(Collected data)
..............................
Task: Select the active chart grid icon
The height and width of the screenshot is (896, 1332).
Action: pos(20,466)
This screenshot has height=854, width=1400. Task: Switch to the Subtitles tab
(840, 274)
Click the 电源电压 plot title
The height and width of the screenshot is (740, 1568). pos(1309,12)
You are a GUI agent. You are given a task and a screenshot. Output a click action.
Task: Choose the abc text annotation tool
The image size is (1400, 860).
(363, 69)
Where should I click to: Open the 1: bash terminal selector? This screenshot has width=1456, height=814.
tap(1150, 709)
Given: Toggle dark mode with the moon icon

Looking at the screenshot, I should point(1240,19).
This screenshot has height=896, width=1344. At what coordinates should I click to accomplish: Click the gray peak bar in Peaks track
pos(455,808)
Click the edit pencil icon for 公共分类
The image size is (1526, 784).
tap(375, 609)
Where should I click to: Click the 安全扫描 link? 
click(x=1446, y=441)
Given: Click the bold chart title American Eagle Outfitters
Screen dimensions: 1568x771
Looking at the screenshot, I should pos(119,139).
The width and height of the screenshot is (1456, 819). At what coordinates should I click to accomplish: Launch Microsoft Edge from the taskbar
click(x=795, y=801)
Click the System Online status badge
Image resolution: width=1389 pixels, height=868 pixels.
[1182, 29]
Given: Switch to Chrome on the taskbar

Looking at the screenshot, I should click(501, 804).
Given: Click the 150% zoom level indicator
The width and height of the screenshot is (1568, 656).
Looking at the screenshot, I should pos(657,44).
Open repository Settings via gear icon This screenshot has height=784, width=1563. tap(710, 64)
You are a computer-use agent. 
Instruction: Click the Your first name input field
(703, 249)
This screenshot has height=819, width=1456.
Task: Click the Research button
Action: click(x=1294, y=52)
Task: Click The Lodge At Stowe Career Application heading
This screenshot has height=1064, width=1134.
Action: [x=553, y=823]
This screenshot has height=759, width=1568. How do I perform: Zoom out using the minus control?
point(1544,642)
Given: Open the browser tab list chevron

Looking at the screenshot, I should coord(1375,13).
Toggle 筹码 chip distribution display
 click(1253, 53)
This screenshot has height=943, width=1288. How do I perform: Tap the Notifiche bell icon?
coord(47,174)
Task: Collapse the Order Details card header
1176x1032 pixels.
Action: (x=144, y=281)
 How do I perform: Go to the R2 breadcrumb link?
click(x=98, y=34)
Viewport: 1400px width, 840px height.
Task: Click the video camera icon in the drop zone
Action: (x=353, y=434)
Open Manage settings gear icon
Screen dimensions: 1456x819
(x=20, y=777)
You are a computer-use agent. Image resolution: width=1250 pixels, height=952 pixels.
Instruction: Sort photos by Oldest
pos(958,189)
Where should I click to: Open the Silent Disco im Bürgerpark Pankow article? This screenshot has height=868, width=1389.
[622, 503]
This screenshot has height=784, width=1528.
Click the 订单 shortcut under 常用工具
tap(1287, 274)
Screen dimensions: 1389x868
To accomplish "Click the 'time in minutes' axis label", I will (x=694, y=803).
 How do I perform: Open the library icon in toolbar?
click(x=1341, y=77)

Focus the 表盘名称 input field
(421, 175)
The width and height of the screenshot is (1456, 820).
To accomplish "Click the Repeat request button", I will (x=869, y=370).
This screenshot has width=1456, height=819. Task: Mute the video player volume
..............................
Activity:
Each line above with the word "agent" needs to be copied.

Exercise result:
You are a GUI agent. You are given a task and a screenshot. Output a click action.
You are a computer-use agent. 
You are a computer-use agent. Image resolution: width=1250 pixels, height=952 pixels.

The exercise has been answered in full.